The premise is the same as in most F-Zero versions: race around a track five times, and try to win. After the first lap, you must be in 15th place or better to continue. After the second, the limit drops to 10th place; the third, 7th place; the fourth, 5th place; and you must finish the race in third place or better to move on to the next track. Each circuit (Pawn, Knight, and Bishop, for starters) has five tracks. If you crash, rank out, or give up, you lose a spare machine. Lose all (one|three|five) of your machines, and it's Game Over. Prevent crashing by powering up every lap.

Tracks are very imaginatively done, although they are entirely different from the ones in the SNES and Nintendo 64 game. There is no remix of the famous Mute City BGM, but the music is generally decent. The engine noise sounds about as realistic as you can get for a fictional car, and various bleeps and bloops signal warnings and events in-race. The Game Boy Advance's wider screen is put to its fullest use.

F-Zero X had excellent replay value because additional cars and tracks could be unlocked after completing certain tasks. While the Game Boy Advance game does not have the enormous array of cars that F-Zero X did, there are a few hidden cars that can be unlocked. After beating a circuit on Beginner, Standard, and Expert levels, the Master level becomes available. After beating the Pawn, Knight and Bishop circuits, the Championship track and the Queen circuit become available. The factory default best time for the Championship track is ridiculously low, so you will need to use expert maneuvers to navigate it. (I have only had this game for less than a week, so I have not yet unlocked everything.)

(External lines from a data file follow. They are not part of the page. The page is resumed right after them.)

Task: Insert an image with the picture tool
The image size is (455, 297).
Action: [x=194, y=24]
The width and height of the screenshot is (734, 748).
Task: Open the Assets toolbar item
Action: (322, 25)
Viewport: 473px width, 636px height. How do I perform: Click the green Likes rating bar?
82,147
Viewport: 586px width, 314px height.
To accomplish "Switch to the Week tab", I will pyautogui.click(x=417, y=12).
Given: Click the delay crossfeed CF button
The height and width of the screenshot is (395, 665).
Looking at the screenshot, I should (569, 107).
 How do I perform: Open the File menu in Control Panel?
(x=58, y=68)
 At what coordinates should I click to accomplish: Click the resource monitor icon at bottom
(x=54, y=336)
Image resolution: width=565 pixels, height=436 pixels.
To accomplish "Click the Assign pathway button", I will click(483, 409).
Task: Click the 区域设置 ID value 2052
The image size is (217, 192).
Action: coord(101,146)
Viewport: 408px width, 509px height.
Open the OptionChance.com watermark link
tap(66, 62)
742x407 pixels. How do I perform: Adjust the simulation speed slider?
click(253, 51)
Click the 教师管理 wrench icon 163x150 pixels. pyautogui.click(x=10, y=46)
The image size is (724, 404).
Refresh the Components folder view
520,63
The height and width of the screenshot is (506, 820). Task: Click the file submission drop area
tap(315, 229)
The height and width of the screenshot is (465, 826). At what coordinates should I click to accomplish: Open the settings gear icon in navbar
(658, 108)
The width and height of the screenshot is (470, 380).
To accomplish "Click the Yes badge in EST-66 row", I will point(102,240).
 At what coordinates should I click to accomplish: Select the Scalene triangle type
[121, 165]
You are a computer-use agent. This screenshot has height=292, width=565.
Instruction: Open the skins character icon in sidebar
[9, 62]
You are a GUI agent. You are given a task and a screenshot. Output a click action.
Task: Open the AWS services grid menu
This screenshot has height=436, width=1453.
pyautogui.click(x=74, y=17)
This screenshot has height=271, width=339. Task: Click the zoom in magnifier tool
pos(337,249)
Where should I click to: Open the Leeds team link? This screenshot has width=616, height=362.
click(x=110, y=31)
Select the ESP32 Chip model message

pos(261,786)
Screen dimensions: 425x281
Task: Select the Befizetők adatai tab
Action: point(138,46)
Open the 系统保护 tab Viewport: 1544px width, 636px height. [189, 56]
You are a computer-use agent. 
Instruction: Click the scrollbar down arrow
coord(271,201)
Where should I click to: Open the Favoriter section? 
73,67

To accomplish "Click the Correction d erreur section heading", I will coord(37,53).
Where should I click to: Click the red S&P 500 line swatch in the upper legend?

Lastly, F-Zero: Maximum Velocity has multiplayer mode. If you're the only one who owns the cartridge but all your buddies have link cables, you can play the single-pak multiplayer version. This is limited to just one track with one car. If your buddies all have link cables and game cartridges, you can play in multi-pak multiplayer. This allows the use of all available tracks and vehicles. Up to four Game Boy Advances can be linked. The link cable may also be used to synchronize personal records between cartridges.

If you loved the SNES version of F-Zero, and are considering getting a Game Boy Advance, this is your killer app. Enjoy, and happy racing!